Input records section start

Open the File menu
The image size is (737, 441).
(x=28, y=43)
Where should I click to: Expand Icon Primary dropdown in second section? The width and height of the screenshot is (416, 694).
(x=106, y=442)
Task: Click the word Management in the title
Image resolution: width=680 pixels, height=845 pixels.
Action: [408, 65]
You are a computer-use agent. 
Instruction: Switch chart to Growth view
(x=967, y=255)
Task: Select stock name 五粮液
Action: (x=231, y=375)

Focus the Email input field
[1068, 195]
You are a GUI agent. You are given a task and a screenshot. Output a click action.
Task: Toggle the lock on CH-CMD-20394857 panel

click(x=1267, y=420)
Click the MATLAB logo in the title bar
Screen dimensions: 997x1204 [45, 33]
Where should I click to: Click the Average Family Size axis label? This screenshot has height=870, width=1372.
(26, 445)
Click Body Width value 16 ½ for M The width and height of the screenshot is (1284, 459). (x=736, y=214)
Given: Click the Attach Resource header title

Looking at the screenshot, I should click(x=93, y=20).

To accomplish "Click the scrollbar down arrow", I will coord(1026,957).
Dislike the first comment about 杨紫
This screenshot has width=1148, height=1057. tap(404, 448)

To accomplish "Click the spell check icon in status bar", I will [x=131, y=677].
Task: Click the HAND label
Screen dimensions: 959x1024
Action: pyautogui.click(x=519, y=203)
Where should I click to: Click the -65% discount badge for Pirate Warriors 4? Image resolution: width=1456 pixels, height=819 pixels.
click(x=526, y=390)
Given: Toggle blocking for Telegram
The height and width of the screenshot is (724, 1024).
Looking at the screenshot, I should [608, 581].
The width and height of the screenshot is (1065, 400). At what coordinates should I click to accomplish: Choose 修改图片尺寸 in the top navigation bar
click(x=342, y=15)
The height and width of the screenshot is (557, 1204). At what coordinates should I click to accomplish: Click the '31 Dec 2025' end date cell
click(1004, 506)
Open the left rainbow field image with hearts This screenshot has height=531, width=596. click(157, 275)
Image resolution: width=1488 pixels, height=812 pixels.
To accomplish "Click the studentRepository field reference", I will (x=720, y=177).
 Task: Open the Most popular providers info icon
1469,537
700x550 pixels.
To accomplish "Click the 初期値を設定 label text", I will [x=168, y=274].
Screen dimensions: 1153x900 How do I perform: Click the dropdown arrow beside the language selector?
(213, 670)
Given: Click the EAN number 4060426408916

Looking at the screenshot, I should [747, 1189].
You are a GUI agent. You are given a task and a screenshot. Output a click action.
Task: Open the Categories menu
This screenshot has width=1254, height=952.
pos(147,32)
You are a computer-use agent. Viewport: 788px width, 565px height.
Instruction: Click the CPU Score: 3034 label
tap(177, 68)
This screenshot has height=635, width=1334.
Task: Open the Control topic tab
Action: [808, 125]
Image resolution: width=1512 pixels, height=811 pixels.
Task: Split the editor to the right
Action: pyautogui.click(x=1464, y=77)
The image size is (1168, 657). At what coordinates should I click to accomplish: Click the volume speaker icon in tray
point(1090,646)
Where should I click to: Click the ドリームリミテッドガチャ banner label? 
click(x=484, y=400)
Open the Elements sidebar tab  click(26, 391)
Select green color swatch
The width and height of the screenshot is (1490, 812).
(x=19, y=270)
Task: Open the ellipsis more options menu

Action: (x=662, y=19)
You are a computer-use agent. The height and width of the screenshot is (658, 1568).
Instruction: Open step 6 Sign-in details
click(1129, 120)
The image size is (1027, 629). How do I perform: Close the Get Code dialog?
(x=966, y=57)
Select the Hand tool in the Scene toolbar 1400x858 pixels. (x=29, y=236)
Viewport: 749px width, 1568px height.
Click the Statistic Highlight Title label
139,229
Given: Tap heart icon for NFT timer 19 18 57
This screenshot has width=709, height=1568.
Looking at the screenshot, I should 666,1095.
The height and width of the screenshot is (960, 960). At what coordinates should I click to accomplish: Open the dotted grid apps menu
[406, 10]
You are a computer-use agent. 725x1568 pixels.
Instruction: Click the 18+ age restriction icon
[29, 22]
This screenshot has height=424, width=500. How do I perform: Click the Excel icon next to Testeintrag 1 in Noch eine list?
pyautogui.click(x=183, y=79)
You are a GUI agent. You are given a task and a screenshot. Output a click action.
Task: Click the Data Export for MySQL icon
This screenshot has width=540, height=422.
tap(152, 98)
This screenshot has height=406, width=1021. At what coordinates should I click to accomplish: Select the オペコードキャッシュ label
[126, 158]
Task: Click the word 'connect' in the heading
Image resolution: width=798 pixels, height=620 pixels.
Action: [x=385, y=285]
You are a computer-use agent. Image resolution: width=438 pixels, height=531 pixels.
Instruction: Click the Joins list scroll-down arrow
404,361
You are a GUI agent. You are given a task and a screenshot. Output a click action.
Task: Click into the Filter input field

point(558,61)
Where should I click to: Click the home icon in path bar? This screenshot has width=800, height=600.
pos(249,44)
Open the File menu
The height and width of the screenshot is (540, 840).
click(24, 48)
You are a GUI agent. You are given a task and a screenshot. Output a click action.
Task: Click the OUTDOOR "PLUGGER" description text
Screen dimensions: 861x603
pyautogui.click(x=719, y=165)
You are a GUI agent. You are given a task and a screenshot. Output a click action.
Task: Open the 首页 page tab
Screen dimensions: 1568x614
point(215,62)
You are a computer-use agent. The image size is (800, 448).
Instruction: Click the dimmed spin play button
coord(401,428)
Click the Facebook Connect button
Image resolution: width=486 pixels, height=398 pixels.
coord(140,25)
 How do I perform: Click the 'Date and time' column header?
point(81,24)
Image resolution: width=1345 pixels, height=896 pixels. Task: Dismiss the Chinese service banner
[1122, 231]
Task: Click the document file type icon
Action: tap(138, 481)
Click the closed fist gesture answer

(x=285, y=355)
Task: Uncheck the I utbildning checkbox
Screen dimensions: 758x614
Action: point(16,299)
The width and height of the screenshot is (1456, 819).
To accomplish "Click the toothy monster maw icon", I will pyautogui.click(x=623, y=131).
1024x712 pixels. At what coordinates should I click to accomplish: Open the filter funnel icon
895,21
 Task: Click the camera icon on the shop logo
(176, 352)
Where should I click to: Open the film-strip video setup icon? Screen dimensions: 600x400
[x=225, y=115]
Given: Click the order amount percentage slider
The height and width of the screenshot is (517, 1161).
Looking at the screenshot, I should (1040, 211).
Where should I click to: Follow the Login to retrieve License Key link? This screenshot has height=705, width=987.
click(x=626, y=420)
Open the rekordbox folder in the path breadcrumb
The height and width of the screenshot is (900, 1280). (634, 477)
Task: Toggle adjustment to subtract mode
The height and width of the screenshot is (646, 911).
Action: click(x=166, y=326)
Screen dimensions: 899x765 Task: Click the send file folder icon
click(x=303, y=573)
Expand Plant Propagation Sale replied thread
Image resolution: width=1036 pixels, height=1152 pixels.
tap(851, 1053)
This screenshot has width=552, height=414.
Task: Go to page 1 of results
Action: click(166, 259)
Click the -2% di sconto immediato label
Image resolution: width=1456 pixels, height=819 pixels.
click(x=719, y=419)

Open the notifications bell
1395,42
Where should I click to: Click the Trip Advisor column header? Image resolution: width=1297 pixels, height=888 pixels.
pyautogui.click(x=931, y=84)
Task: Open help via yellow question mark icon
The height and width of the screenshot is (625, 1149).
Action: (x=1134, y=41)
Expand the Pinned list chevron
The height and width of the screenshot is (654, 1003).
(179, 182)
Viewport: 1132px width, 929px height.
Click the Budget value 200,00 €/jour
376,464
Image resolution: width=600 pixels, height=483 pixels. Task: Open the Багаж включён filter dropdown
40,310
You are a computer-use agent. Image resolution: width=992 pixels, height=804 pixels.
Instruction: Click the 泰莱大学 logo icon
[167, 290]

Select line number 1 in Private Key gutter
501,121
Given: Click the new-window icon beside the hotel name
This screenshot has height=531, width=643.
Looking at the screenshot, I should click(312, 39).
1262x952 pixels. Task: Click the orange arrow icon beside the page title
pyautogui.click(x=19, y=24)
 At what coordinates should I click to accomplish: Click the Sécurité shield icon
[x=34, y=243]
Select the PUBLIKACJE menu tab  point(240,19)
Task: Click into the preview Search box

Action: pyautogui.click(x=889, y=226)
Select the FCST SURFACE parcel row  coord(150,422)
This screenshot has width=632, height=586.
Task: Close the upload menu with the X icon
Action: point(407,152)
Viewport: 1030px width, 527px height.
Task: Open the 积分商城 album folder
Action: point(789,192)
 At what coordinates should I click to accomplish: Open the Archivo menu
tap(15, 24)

Input records section end

» **Exercise prompt**
Where the listing above has a line with "Open the Elements", start there, and output every line exactly through the line with "You are a computer-use agent. 725x1568", which is also included.

» **Result for this task**
Open the Elements sidebar tab  click(26, 391)
Select green color swatch
The width and height of the screenshot is (1490, 812).
(x=19, y=270)
Task: Open the ellipsis more options menu

Action: (x=662, y=19)
You are a computer-use agent. The height and width of the screenshot is (658, 1568).
Instruction: Open step 6 Sign-in details
click(1129, 120)
The image size is (1027, 629). How do I perform: Close the Get Code dialog?
(x=966, y=57)
Select the Hand tool in the Scene toolbar 1400x858 pixels. (x=29, y=236)
Viewport: 749px width, 1568px height.
Click the Statistic Highlight Title label
139,229
Given: Tap heart icon for NFT timer 19 18 57
This screenshot has width=709, height=1568.
Looking at the screenshot, I should 666,1095.
The height and width of the screenshot is (960, 960). At what coordinates should I click to accomplish: Open the dotted grid apps menu
[406, 10]
You are a computer-use agent. 725x1568 pixels.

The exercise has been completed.